Professor Jonathan Abbatt has received the 2023 JJ Berry Smith Award for Doctoral Supervision.
The award, given annually by the School of Graduate Studies, aims to recognize outstanding performance in the multiple roles associated with graduate supervision. Candidates must be active faculty members, who, over a period of at least 15 years, have demonstrated excellence in supervision at U of T. Two awards are offered every year: one for the Humanities/Social Sciences and one for the Physical/Life Sciences.
Winners of the JJ Berry Smith Award for Doctoral Supervision receive an SGS conference or travel grant to award to a student and a framed certificate of recognition.
You always have to be attuned to their interests – what they’re good at, and what they’re not good at. Another challenge is to always recognize that people have different goals – not everyone is going to go into academics, and not everyone is going to go into industry. Everyone’s goals are valid.

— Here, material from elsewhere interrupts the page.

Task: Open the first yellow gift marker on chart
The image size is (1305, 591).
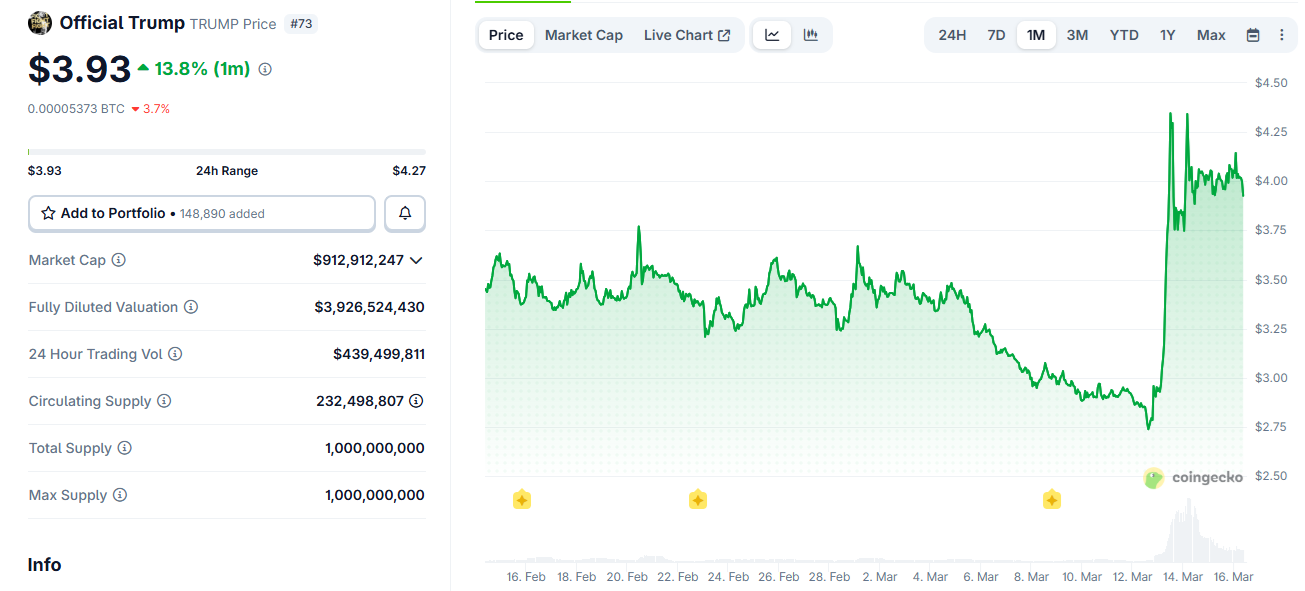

“A lot of the value for me of this position comes from interacting with people,” says Abbatt, who has supervised 16 PhD students and 12 master’s students since joining the University of Toronto in 2000. “I love working with students and other members of the group. And to know that students have found those interactions meaningful is wonderful.”
Abbatt completed his BSc in Chemistry at U of T before pursuing a PhD at Harvard University and a postdoctoral fellowship at MIT. He is an atmospheric and environmental chemist, who has had a long-standing interest in the multiphase interactions that occur between atmospheric gases, aerosol particles, and other surfaces in the environment, and in the roles that aerosol particles play in cloud formation. Abbatt’s current research interests include wildfire emissions and indoor environments, while his past work has focussed on chemistry of remote environments, including stratospheric, forested and Arctic settings. He is a fellow of the American Geophysical Union and the Royal Society of Canada.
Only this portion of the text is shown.